Сотник объявил, что все, кто попытаются саботировать, поднимать цены, устраивать дефицит продуктов, будут стерты в порошок. Что касается переговоров с бывшими, то они невозможны в принципе, ибо они подлы, лживы, вероломны, не держат слово и уже четверть столетия являются позором Украины.
Под рев народа Богдан заявил, что все, кто попытаются устроить контрреволюцию, хаос и анархию, пусть молятся, гады, но помнят, что бог негодяям не помогает.
«Это было жуткое змеиное гнездо, набитое отборной дрянью и превращавшее в дрянь все, до чего доставало». Глядя на здание Самой Верхней Рады, куда от Майдана триумфально перешел миллион людей во главе с Сотником, Максим сразу вспомнил Стругацких. Все самое мерзкое, что было на Украине, вечером 14 апреля собралось здесь, над днепровским оврагом, и никуда уходить не собиралось, а просто висело на народной шее гроздьями, как клещи на собаке, охотившейся в весеннем лесу.

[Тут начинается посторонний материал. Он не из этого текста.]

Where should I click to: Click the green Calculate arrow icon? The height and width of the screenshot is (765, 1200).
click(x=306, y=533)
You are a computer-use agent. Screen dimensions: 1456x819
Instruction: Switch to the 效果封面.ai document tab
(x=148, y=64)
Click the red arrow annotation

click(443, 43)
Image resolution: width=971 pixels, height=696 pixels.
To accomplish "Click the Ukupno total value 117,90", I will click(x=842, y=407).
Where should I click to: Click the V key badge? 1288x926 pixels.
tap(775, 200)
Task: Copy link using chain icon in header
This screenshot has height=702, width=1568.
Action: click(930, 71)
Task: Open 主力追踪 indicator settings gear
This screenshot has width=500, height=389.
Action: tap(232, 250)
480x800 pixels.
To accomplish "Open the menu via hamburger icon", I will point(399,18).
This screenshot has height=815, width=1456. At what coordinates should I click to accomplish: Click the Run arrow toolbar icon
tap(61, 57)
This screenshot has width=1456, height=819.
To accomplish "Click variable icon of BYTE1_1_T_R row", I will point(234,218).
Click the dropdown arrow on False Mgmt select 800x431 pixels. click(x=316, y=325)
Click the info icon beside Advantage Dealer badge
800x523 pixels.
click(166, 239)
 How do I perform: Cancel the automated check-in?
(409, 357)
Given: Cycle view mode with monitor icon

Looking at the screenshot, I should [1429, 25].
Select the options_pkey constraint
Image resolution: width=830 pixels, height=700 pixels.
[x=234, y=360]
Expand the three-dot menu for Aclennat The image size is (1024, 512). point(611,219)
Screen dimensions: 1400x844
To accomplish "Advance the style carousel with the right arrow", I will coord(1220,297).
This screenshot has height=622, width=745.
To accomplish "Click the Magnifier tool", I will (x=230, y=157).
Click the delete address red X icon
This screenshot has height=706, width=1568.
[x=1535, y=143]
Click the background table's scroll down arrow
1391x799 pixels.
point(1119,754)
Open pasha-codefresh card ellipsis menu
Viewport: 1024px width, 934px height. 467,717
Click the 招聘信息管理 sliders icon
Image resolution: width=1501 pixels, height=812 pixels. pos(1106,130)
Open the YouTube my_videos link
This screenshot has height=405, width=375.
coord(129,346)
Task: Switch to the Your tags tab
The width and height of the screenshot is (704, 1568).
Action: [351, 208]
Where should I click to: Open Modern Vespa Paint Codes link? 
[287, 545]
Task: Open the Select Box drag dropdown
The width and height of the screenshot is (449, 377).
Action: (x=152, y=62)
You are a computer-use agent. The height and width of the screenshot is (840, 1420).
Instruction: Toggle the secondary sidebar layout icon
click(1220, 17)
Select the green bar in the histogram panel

Улицы, городской сад, Мариинский парк были запружены народом. Через амбразуры баррикад вокруг СВР выглядывали пулеметные стволы, и лезть на них Сотник не собирался. По улице Шовковична подошли семь боевых машин десанта, с гладкоствольными орудиями, хищно смотревшими на пулеметы наемников, уважительно пропущенные народом, и встали по периметру змеиного гнезда.
В прямом эфире Сотник объявил, что все бывшие должны покинуть Самую Верхнюю Раду до восемнадцати часов. Рассчитывать на это, конечно, не стоило, но и оставлять Треугольник в блокаде было не солидно для везучего любимца судьбы и народного героя. Расстрел баррикад и прорыв казаков в Раду были совсем ни к чему, ибо с самого начала противостояния на Богдане Бульбе не было и капли крови. Это было одним из важнейших условий победы белого, незапятнанного, над черным, грязным и зловонным. Бывшие подведут свою пехоту под пули, потом сдадутся под запись и все годы бесконечных судов будут гадить Казацкой республике из всех своих информационных дыр, обвиняя ее во всех смертных грехах. Подобное завершение государственной дуэли было неприемлемо, как в таких случаях говорила сверхтолерантная Европа. В ответ Богдан Хмельницкий отвечал: «Ну что же, не можем дать в ухо – дадим за ухо!»